Now for the piece of the case you find compelling. The forty to sixty percent to which you reference is only in regards to those calls selling goods or services. Hence, this is in regards to only one slice of the pie. The entire pie is unwanted phone calls. Among this pie are pieces known as calls selling goods and services and call not selling goods and services. According to this case some of the pieces of the pie are not even covered by the rules promulgated by the FTC. The only piece covered by the FTC is the piece regarding calls selling goods and services and then not even this entire piece is covered. Somewhere between forty to sixty percent of this particular “piece” of the pie is covered.

Why is this relevant? Because the court said legislation that is ineffective or remote in relation to advancing the state interest is unconstitutional. In this instance we have the FTC admitting the state interest of protecting privacy is still implicated even with the rules they have promulgated because any entity not selling services or goods may continue to call. The state interest of privacy may further be implicated by the commercial exemptions made for banks and insurance companies and common caririers.
Additionally, among the entire pie of unwanted phone calls only one piece is covered by the legislation leaving all other pieces not touched by the legislation. This sounds to me like ineffective and remote legislation that does not really advance the state interest of protecting privacy in the home because of all of the exceptions made. Since the state interest can still be implicated and done so on a considerable level, the FTC rules are too ineffective and remote.

Unfortunately I could not access the PDF Colorado case but I wanted to have it known that there is court commentary stating that it is not known for sure if the “statistics” were even correct.

I believe, if memory serves me right, they said this in regards to the Sixty to Forty percent Dewey is so profoundly in love with. In other words, the FTC did not provide any evidence in the record that in “fact” Sixty to Forty percent of calls for goods and services would be affected. So it is not even certain this is the exact or proximate percentage range.

Does this reasoning strike anyone else as slightly asinine? It sounds to me like the equivalent of saying "If we can’t solve all our privacy concerns in one fell swoop, then we aren’t allowed to solve any of them.:confused:

** And I’ve told you that I’m not interested in preserving the concept you refer to as “free speech”. The concept itself contains contradictions – what difference does it make what language it is expressed in? Translating the rule without changing it eliminates none of its problems: the conceptualization itself must change.

● **Provided material**:
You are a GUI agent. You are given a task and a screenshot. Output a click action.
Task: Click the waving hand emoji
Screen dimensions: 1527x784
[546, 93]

● **Actions to take**:
1: List every single word or two-word phrase that the discussion of the FTC phone-call rules sets in quotation marks.
2: Carry on the discussion of the FTC phone-call rules from its last sentence.

● **Written answers**:
1: piece, statistics, fact, free speech

2:
Any “reasonable” reader following the debate would have understood that.

** What makes you think I view any of those outcomes as “nasty roads”? I told you before – if you think you’ve found a contradiction because the principle leads to conclusions that you can’t imagine any reasonable person would accept, the problem is with your lack of imagination.

You haven’t asked any reasonable questions, or even intelligent ones, in quite some time.

For the very obvious reason that you raised the court’s use of the term “telemarketing” in raising the question of what exactly the 40-60% figure applied to. Since the court uses the term “telemarketing” to apply to all telephone solicitations, including charitable and political solicitations, the 40-60% is clearly the projected reduction in the number for all telephone solicitations, not the projected reduction in the number of commercial telephone solicitations. **

Again, this is plainly false. The court defines telemarketing as all telephone solicitations, not just commercial telephone solicitations. The 40-60% reduction estimate applies to the whole pie, not just the commercial slice of that pie.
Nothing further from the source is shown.